**Text provided:**
────────────────────

BOOKS: The Winter Rose by Jennifer Donnelly

"...not since Gone With The Wind..."




The Winter Rose
by Jennifer Donnelly
(Hyperion, January 2008)


Review based on Advance Reading Copy from Hyperion

I loved this book! It's not very often you come across an epic-length novel (707 pages!) that completely transports you to another time and place, where the characters live and breathe, history comes alive, and you are so engaged in the story the pages fly by -- the end comes too quickly.

Many of my Southern literary friends might gasp at this, but not since Gone with the Wind have I enjoyed such an epic historic romance. Admittedly, it's a bit of a bodice-ripper, and, yes, the central romance, between an aristocratic female doctor, working among London's impoverished in 1900, and a notorious underworld criminal is highly improbable...but come on, people, this is escapist fiction, with a fascinating side of history and politics, circa 1900 East London and then on to Africa and San Francisco.

Jennifer Donnelly does an excellent job interweaving history and fiction, with glimpses of Jack the Ripper; Winston Churchill; class society and division in London in the 1900s; poverty and politics; the emergence of Women's Rights; British colonial expansion and policy in Ireland and Africa. All of this, and beshert, too!

────────────────────

**Input data:**

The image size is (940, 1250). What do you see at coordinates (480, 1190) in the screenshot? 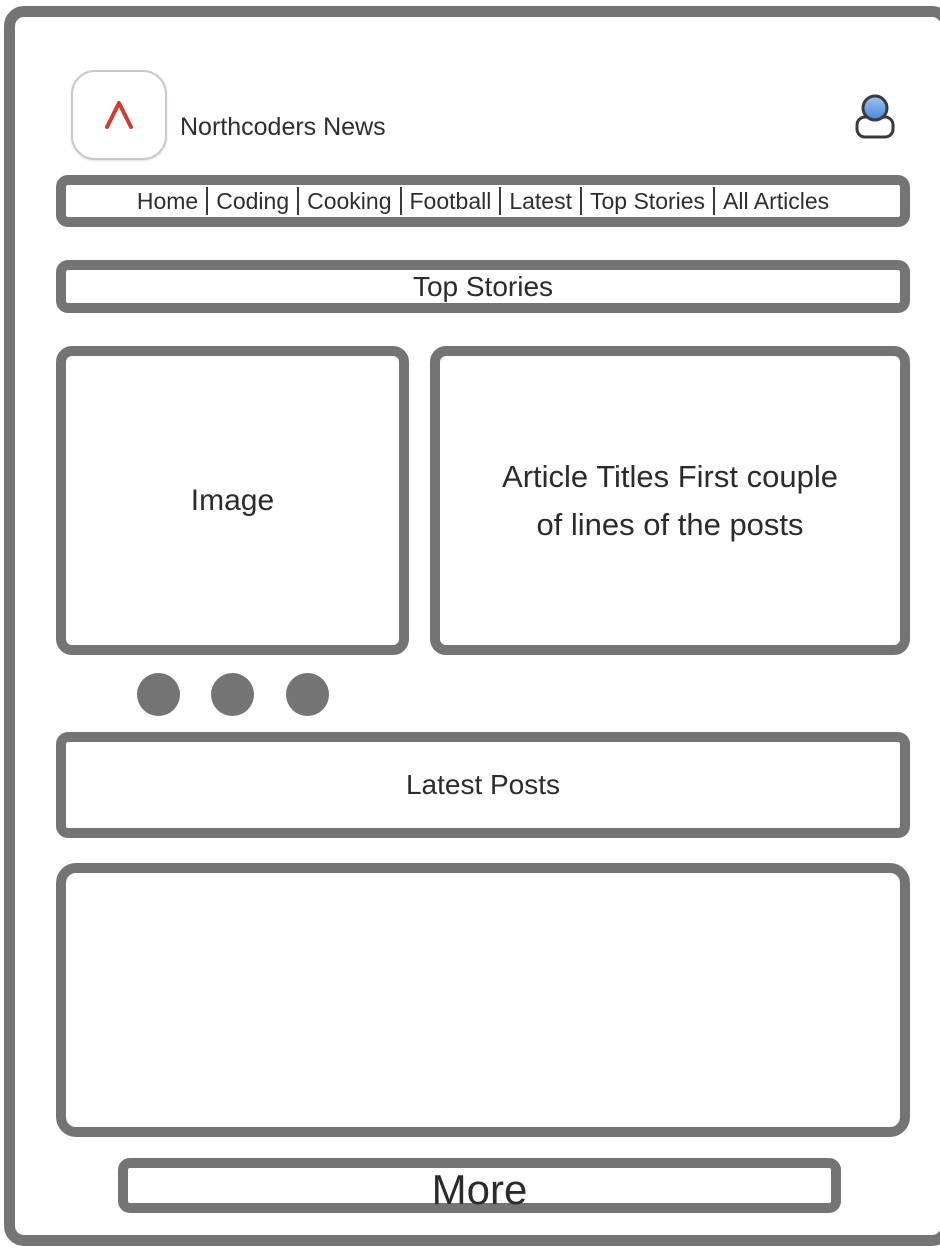
I see `more-button-label: More` at bounding box center [480, 1190].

────────────────────

**What the task asks:** Reproduce the stretch of the book review from "Review based on" through "comes too quickly." word for word.

**Completed exercise:**
Review based on Advance Reading Copy from Hyperion

I loved this book! It's not very often you come across an epic-length novel (707 pages!) that completely transports you to another time and place, where the characters live and breathe, history comes alive, and you are so engaged in the story the pages fly by -- the end comes too quickly.